> **Exercise instructions**
In this exercise, reproduce the whole listing exactly.

> **Records for the exercise**
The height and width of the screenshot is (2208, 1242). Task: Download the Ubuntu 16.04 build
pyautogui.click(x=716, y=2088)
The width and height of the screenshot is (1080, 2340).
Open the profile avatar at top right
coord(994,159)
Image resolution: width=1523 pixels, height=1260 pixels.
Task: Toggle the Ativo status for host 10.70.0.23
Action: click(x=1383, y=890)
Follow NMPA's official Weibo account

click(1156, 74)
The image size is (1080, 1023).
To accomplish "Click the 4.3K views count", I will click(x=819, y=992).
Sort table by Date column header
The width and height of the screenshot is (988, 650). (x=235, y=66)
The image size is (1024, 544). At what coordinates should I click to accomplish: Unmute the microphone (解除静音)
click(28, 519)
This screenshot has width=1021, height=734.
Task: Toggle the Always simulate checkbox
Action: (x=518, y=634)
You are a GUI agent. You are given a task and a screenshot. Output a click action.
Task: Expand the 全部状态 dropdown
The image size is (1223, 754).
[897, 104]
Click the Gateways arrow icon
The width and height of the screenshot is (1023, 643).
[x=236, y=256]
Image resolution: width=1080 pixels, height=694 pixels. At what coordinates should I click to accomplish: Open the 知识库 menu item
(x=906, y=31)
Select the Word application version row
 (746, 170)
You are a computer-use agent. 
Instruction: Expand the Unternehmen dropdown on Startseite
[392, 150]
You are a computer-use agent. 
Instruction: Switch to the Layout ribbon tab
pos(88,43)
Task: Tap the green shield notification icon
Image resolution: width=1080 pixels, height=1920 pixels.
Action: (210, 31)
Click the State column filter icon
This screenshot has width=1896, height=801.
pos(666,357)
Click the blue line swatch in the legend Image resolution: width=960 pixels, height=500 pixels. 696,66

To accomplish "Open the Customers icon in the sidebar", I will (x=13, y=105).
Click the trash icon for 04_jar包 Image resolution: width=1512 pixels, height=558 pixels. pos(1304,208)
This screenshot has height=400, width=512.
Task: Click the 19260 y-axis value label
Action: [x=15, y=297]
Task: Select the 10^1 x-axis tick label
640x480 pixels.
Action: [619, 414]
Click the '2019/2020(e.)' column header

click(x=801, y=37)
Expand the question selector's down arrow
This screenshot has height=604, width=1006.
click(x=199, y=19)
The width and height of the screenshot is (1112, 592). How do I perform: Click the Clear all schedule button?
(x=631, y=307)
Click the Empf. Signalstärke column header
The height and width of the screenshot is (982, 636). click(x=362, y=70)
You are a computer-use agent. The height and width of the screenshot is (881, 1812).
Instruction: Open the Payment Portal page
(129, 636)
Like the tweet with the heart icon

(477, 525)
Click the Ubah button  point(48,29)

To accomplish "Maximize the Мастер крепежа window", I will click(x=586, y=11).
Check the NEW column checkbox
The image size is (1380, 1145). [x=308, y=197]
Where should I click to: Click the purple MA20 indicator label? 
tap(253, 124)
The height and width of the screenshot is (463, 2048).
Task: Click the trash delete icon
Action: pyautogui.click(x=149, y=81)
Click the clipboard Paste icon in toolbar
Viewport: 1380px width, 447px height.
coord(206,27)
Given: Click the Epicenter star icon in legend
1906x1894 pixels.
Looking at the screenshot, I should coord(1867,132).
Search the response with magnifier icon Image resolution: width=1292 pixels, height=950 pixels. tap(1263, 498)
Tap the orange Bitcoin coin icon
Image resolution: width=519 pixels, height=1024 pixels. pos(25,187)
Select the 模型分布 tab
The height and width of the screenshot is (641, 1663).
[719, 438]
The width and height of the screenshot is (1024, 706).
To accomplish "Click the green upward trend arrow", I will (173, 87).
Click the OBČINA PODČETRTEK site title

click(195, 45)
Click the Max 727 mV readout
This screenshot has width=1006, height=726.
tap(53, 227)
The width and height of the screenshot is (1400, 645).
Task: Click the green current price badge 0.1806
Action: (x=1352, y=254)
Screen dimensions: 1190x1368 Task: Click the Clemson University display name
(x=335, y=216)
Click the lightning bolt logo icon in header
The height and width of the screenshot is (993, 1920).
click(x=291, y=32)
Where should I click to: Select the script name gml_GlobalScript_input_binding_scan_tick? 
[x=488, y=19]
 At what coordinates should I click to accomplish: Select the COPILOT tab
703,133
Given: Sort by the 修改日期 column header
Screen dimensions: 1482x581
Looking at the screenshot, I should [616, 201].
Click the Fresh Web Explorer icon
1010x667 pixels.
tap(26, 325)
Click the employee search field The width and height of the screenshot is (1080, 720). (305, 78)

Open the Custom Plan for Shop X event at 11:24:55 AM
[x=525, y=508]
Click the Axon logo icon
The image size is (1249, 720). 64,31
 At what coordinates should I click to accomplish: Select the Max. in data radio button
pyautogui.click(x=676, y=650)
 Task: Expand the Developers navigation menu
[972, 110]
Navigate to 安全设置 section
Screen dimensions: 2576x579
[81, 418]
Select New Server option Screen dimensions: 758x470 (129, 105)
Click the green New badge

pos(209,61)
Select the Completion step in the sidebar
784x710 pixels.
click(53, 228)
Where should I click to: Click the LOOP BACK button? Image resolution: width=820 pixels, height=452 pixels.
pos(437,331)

> **Written answer**
The height and width of the screenshot is (2208, 1242). Task: Download the Ubuntu 16.04 build
pyautogui.click(x=716, y=2088)
The width and height of the screenshot is (1080, 2340).
Open the profile avatar at top right
coord(994,159)
Image resolution: width=1523 pixels, height=1260 pixels.
Task: Toggle the Ativo status for host 10.70.0.23
Action: click(x=1383, y=890)
Follow NMPA's official Weibo account

click(1156, 74)
The image size is (1080, 1023).
To accomplish "Click the 4.3K views count", I will click(x=819, y=992).
Sort table by Date column header
The width and height of the screenshot is (988, 650). (x=235, y=66)
The image size is (1024, 544). At what coordinates should I click to accomplish: Unmute the microphone (解除静音)
click(28, 519)
This screenshot has width=1021, height=734.
Task: Toggle the Always simulate checkbox
Action: (x=518, y=634)
You are a GUI agent. You are given a task and a screenshot. Output a click action.
Task: Expand the 全部状态 dropdown
The image size is (1223, 754).
[897, 104]
Click the Gateways arrow icon
The width and height of the screenshot is (1023, 643).
[x=236, y=256]
Image resolution: width=1080 pixels, height=694 pixels. At what coordinates should I click to accomplish: Open the 知识库 menu item
(x=906, y=31)
Select the Word application version row
 (746, 170)
You are a computer-use agent. 
Instruction: Expand the Unternehmen dropdown on Startseite
[392, 150]
You are a computer-use agent. 
Instruction: Switch to the Layout ribbon tab
pos(88,43)
Task: Tap the green shield notification icon
Image resolution: width=1080 pixels, height=1920 pixels.
Action: (210, 31)
Click the State column filter icon
This screenshot has width=1896, height=801.
pos(666,357)
Click the blue line swatch in the legend Image resolution: width=960 pixels, height=500 pixels. 696,66

To accomplish "Open the Customers icon in the sidebar", I will (x=13, y=105).
Click the trash icon for 04_jar包 Image resolution: width=1512 pixels, height=558 pixels. pos(1304,208)
This screenshot has height=400, width=512.
Task: Click the 19260 y-axis value label
Action: [x=15, y=297]
Task: Select the 10^1 x-axis tick label
640x480 pixels.
Action: [619, 414]
Click the '2019/2020(e.)' column header

click(x=801, y=37)
Expand the question selector's down arrow
This screenshot has height=604, width=1006.
click(x=199, y=19)
The width and height of the screenshot is (1112, 592). How do I perform: Click the Clear all schedule button?
(x=631, y=307)
Click the Empf. Signalstärke column header
The height and width of the screenshot is (982, 636). click(x=362, y=70)
You are a computer-use agent. The height and width of the screenshot is (881, 1812).
Instruction: Open the Payment Portal page
(129, 636)
Like the tweet with the heart icon

(477, 525)
Click the Ubah button  point(48,29)

To accomplish "Maximize the Мастер крепежа window", I will click(x=586, y=11).
Check the NEW column checkbox
The image size is (1380, 1145). [x=308, y=197]
Where should I click to: Click the purple MA20 indicator label? 
tap(253, 124)
The height and width of the screenshot is (463, 2048).
Task: Click the trash delete icon
Action: pyautogui.click(x=149, y=81)
Click the clipboard Paste icon in toolbar
Viewport: 1380px width, 447px height.
coord(206,27)
Given: Click the Epicenter star icon in legend
1906x1894 pixels.
Looking at the screenshot, I should coord(1867,132).
Search the response with magnifier icon Image resolution: width=1292 pixels, height=950 pixels. tap(1263, 498)
Tap the orange Bitcoin coin icon
Image resolution: width=519 pixels, height=1024 pixels. pos(25,187)
Select the 模型分布 tab
The height and width of the screenshot is (641, 1663).
[719, 438]
The width and height of the screenshot is (1024, 706).
To accomplish "Click the green upward trend arrow", I will (173, 87).
Click the OBČINA PODČETRTEK site title

click(195, 45)
Click the Max 727 mV readout
This screenshot has width=1006, height=726.
tap(53, 227)
The width and height of the screenshot is (1400, 645).
Task: Click the green current price badge 0.1806
Action: (x=1352, y=254)
Screen dimensions: 1190x1368 Task: Click the Clemson University display name
(x=335, y=216)
Click the lightning bolt logo icon in header
The height and width of the screenshot is (993, 1920).
click(x=291, y=32)
Where should I click to: Select the script name gml_GlobalScript_input_binding_scan_tick? 
[x=488, y=19]
 At what coordinates should I click to accomplish: Select the COPILOT tab
703,133
Given: Sort by the 修改日期 column header
Screen dimensions: 1482x581
Looking at the screenshot, I should [616, 201].
Click the Fresh Web Explorer icon
1010x667 pixels.
tap(26, 325)
Click the employee search field The width and height of the screenshot is (1080, 720). (305, 78)

Open the Custom Plan for Shop X event at 11:24:55 AM
[x=525, y=508]
Click the Axon logo icon
The image size is (1249, 720). 64,31
 At what coordinates should I click to accomplish: Select the Max. in data radio button
pyautogui.click(x=676, y=650)
 Task: Expand the Developers navigation menu
[972, 110]
Navigate to 安全设置 section
Screen dimensions: 2576x579
[81, 418]
Select New Server option Screen dimensions: 758x470 (129, 105)
Click the green New badge

pos(209,61)
Select the Completion step in the sidebar
784x710 pixels.
click(53, 228)
Where should I click to: Click the LOOP BACK button? Image resolution: width=820 pixels, height=452 pixels.
pos(437,331)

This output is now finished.